According to the foregoing description, the server 10 (serving as the avatar generation apparatus) includes the first acquirer 111, the second acquirer 112, the authenticator 113, and the image generator 114. The first acquirer 111 acquires a first image TP1 of the front face portion of the user U1. The second acquirer 112 acquires a second image FP of the front face portion and the side face portion of the user U1 in response to a motion of the head of the user U1. The authenticator 113 authenticates the user U1 based on the first image TP1 and the second image FP. The image generator 114 generates a head image HP of a 3D avatar of the user U1, by using the second image FP.

By employing the foregoing configuration, the server 10 generates a 3D avatar for which the identity of the user U1 has been verified. This processing enables the server 10 to avoid an act of impersonation. Furthermore, the second image FP of the face of the user U1 is acquired in response to the motion of the head of the user U1, and the server 10 generates a 3D avatar by using the second image FP. As a result, the quality of the 3D avatar is improved. Specifically, use of the motion of the head of the user U1 enables the server 10 to not only acquire an image of the front face portion of the user U1, but also to acquire an image of the side face portion. The server 10 generates the head image HP of the 3D avatar, by not only using an image of the front of the face, but also by using an image of the side face portion. This processing enables the server 10 to improve the quality of the 3D avatar.

According to the foregoing description, a third image TP2 of the front face portion of the user U1 is generated from the second image FP. The authenticator 113 authenticates the user U1 by collating the forementioned first image TP1 with the third image TP2.

By employing the foregoing configuration, the server 10 can authenticate the user U1 by using a technique of pattern patching, for example. This processing enables the server 10 to generate a 3D image WP of the avatar A1 of the user U1 who has been authenticated. This enables the server 10 to prevent another user U from performing an act of impersonation.

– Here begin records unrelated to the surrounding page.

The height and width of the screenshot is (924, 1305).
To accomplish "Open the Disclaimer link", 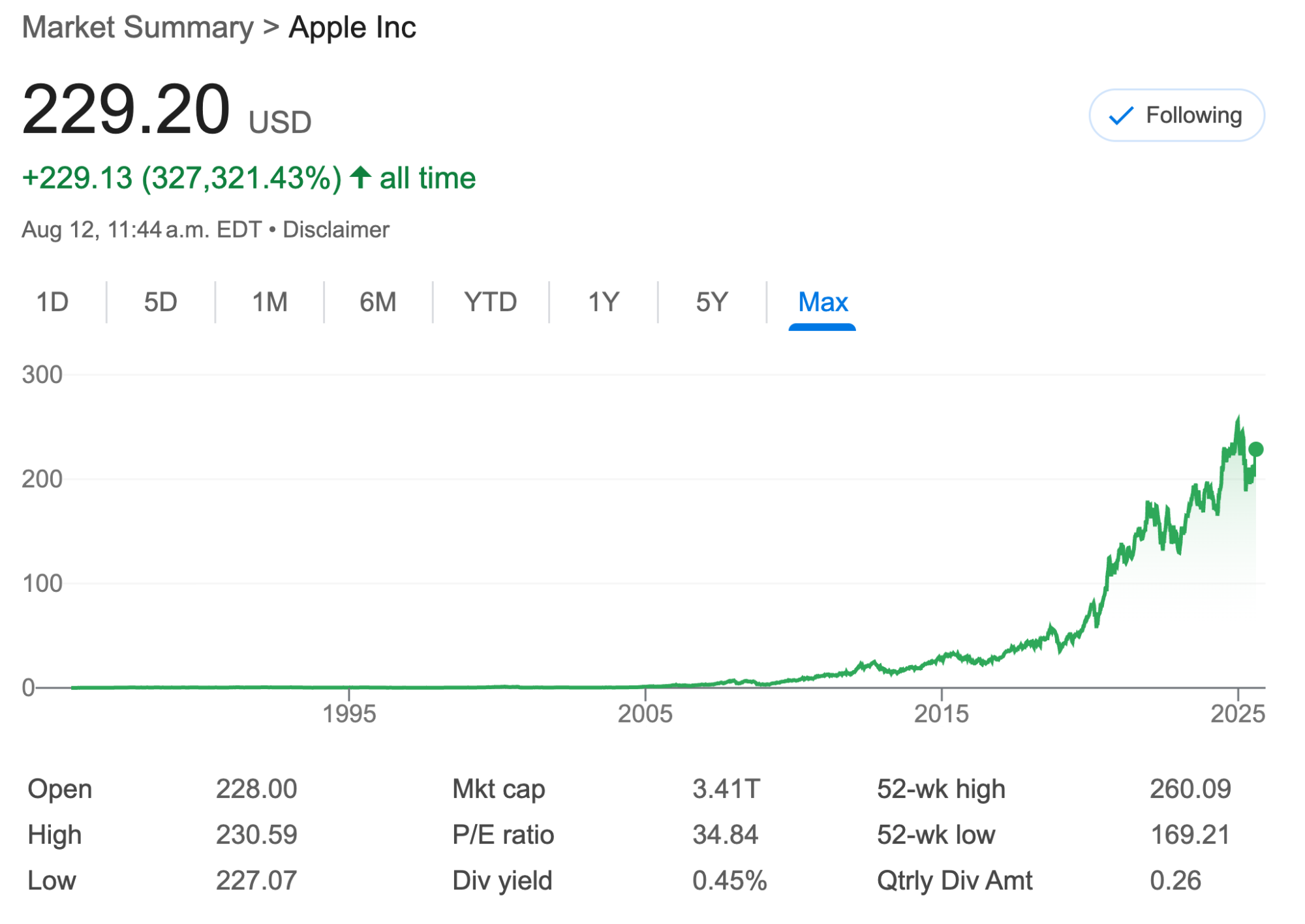I will point(335,229).
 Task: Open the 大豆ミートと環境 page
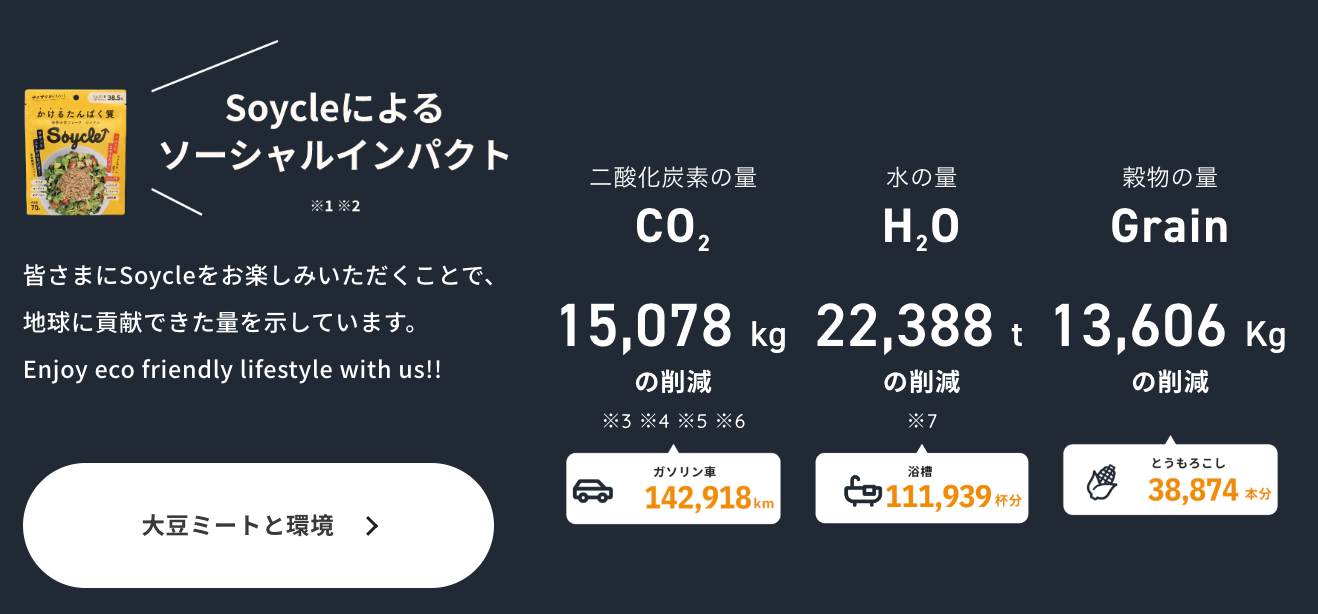coord(260,525)
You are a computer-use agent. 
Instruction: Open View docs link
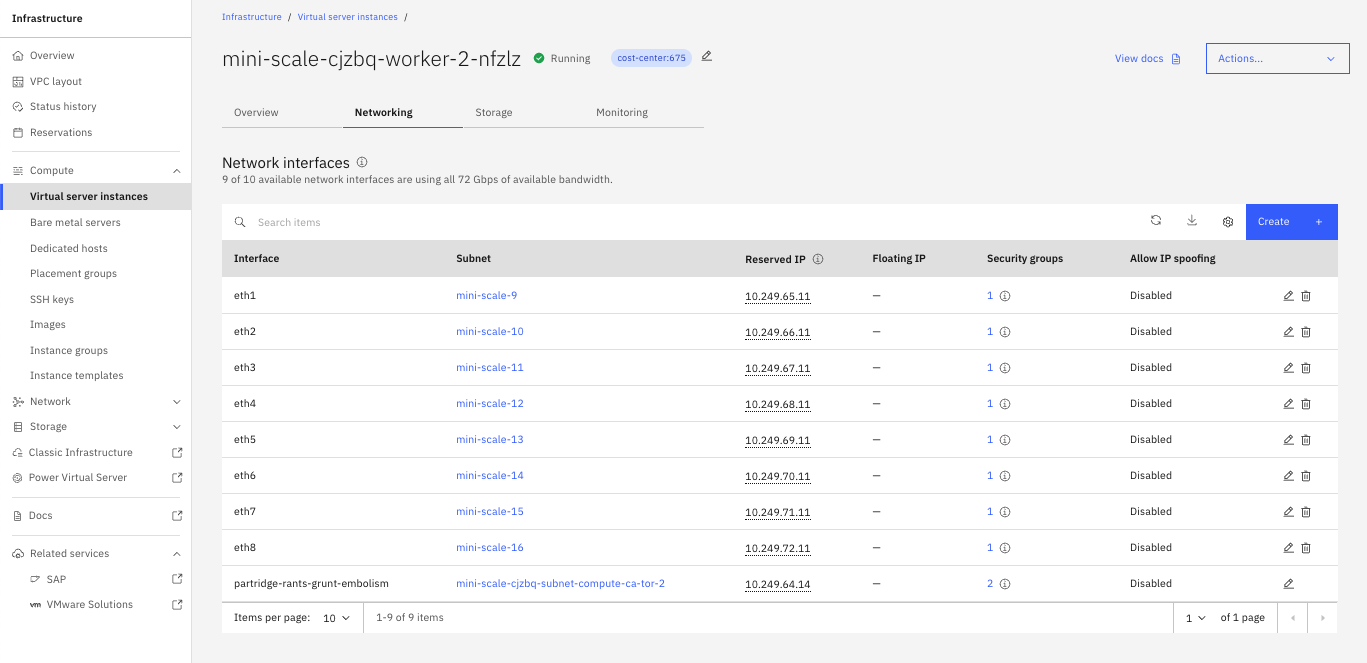1147,59
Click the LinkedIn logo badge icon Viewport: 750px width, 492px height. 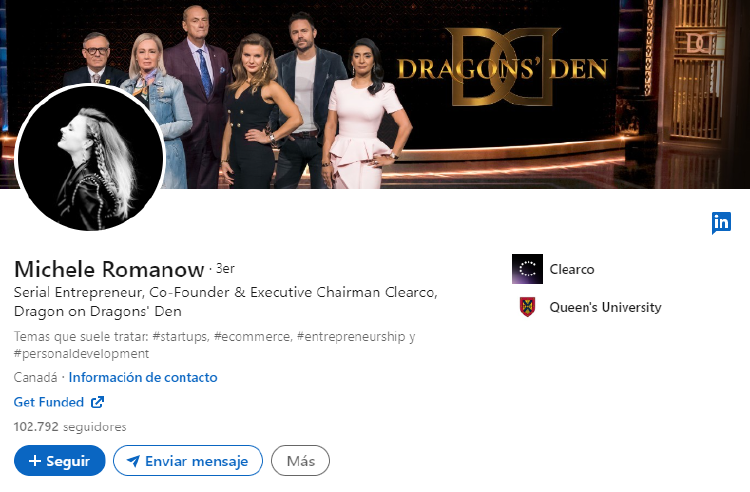point(721,223)
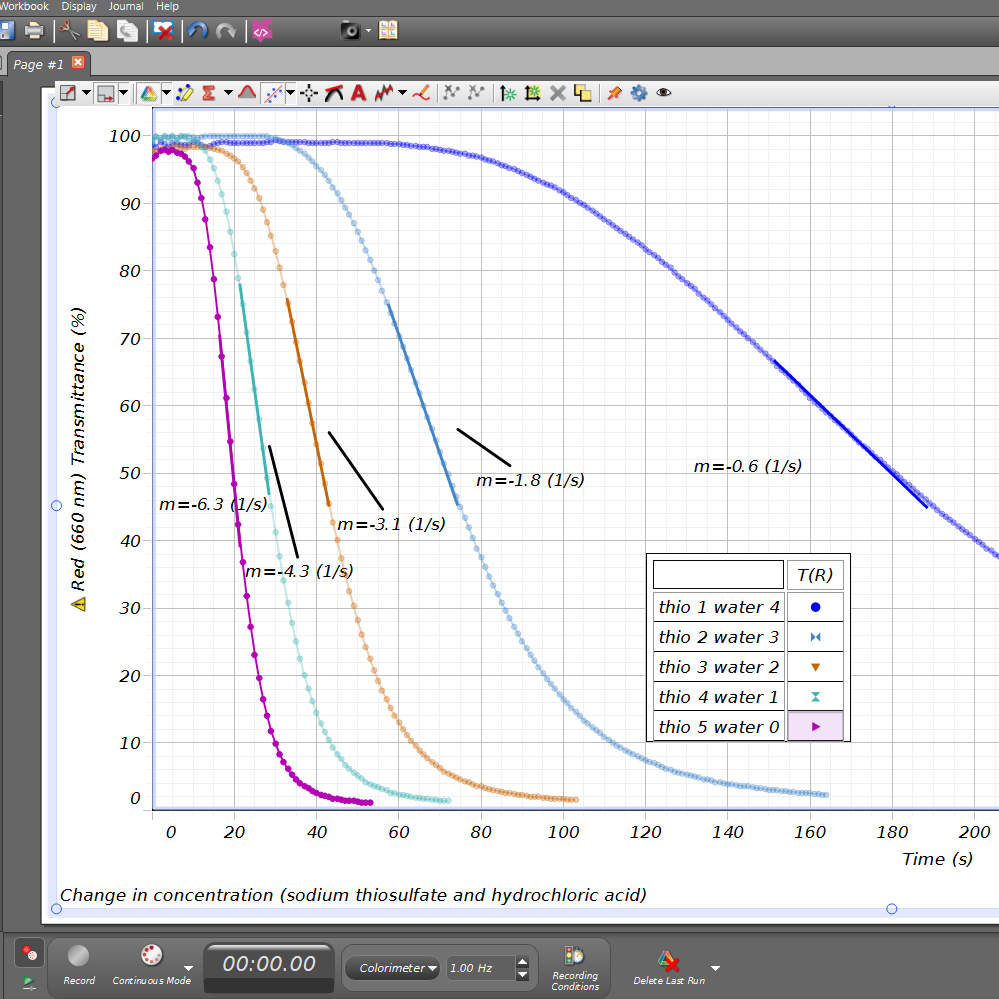Open the Display menu
This screenshot has width=999, height=999.
(x=78, y=6)

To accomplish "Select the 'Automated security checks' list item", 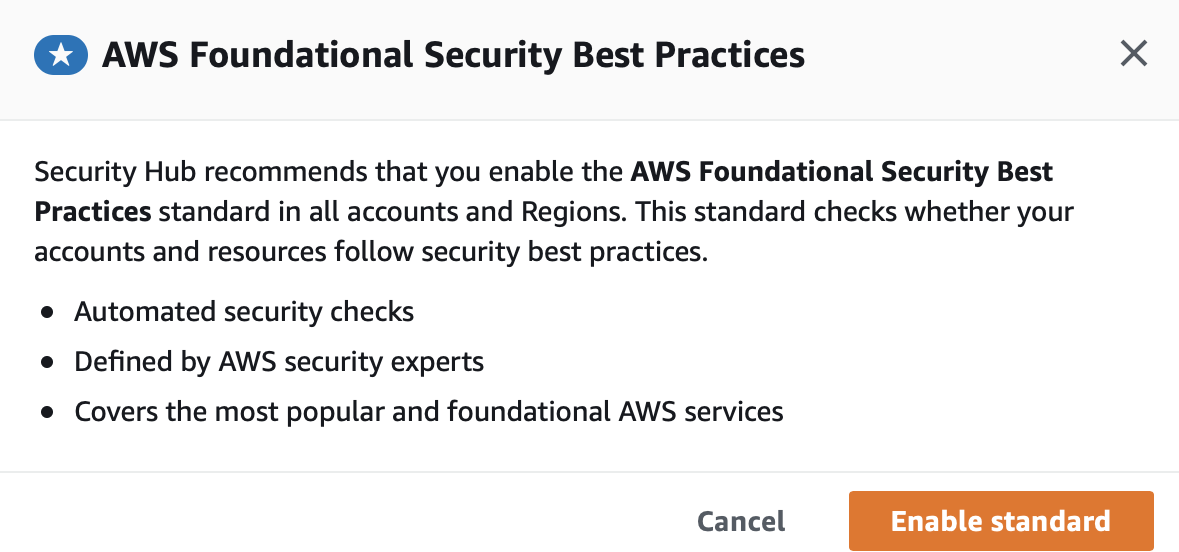I will [x=244, y=311].
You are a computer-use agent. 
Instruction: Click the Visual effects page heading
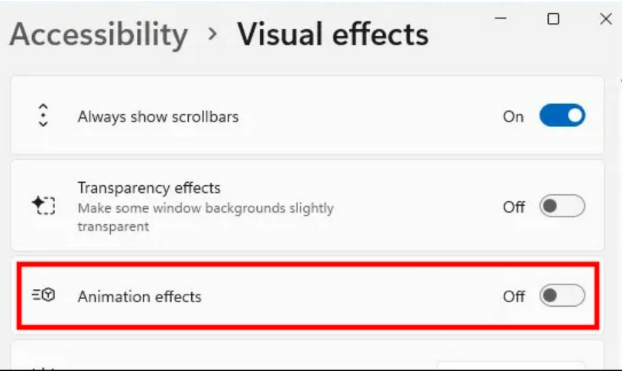coord(333,34)
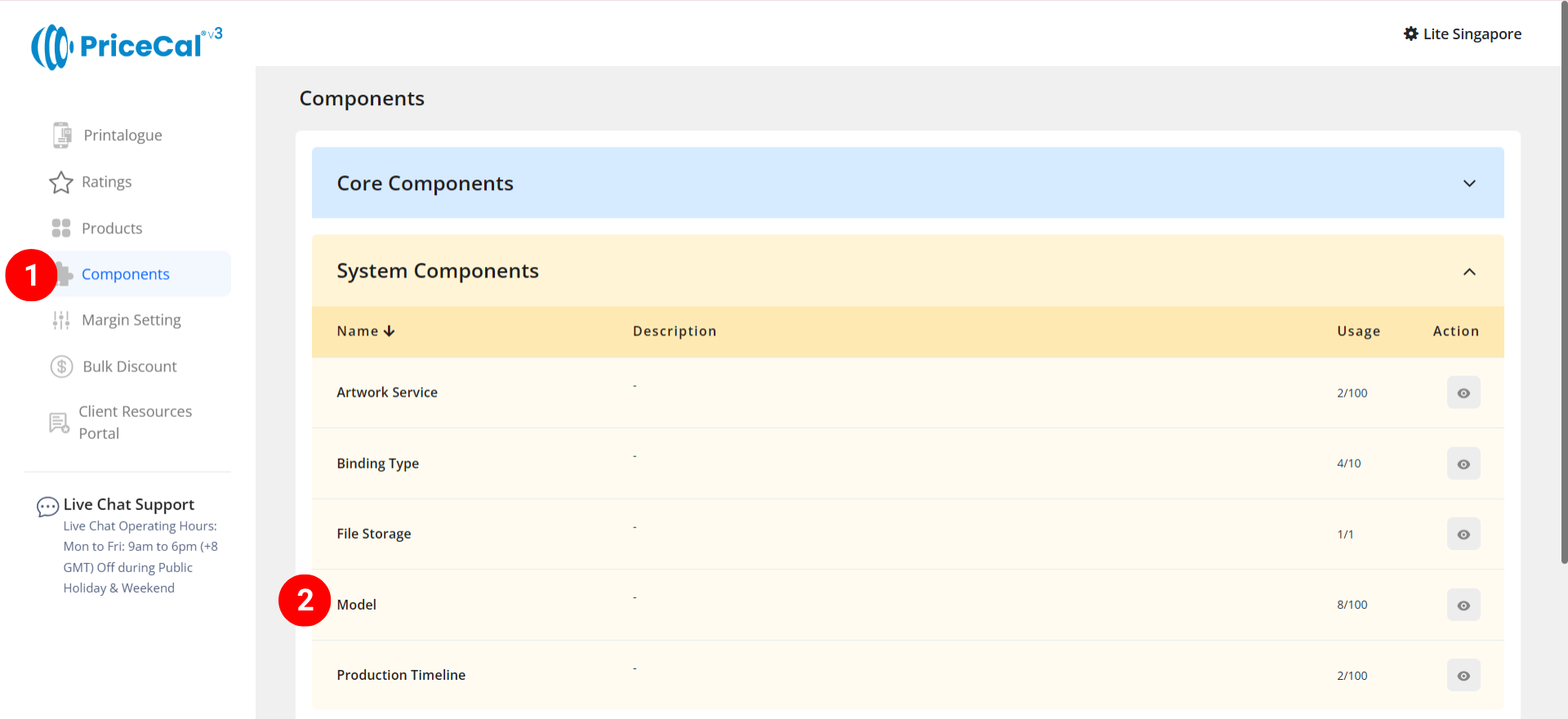Click the Live Chat Support bubble icon
Screen dimensions: 1568x719
pos(47,507)
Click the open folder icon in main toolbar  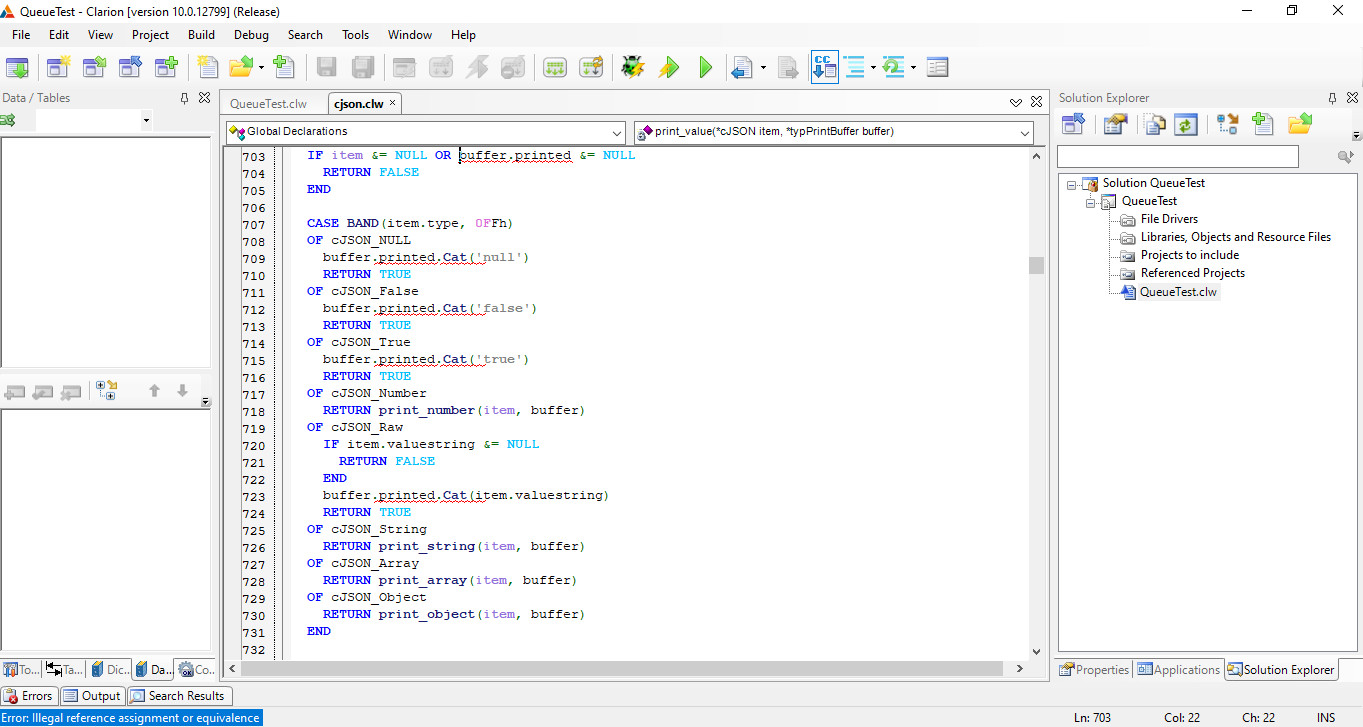tap(240, 68)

The server 10 generates a head image HP of the 3D avatar, not only by using an image of the front face portion, but also by using an image of the side face portion. If the server 10 verifies the identity of the user U1 in generating the head image HP, a method is suggested in which each of two images, an image of the front face portion and an image of the side face portion, are used to verify the identity of the user U1. However, in the present embodiment, only the image of the front face portion is used to verify the user's identity. In acquiring an image of the side face portion, the server 10 performs identity verification based on a degree of how much a motion of the head of the user U1 matches a motion indicated by the instruction information DI. The server 10 does not perform identity verification processing on the image itself of the side face portion. Accordingly, processing of identity verification according to the present embodiment imposes a light load on the server 10 in comparison with processing by performing identity verification on each of the two images, an image of the front face portion and an image of the side face portion.

According to the foregoing description, the second acquirer 112 acquires the second image FP based on a video of the motion of the user U1's head.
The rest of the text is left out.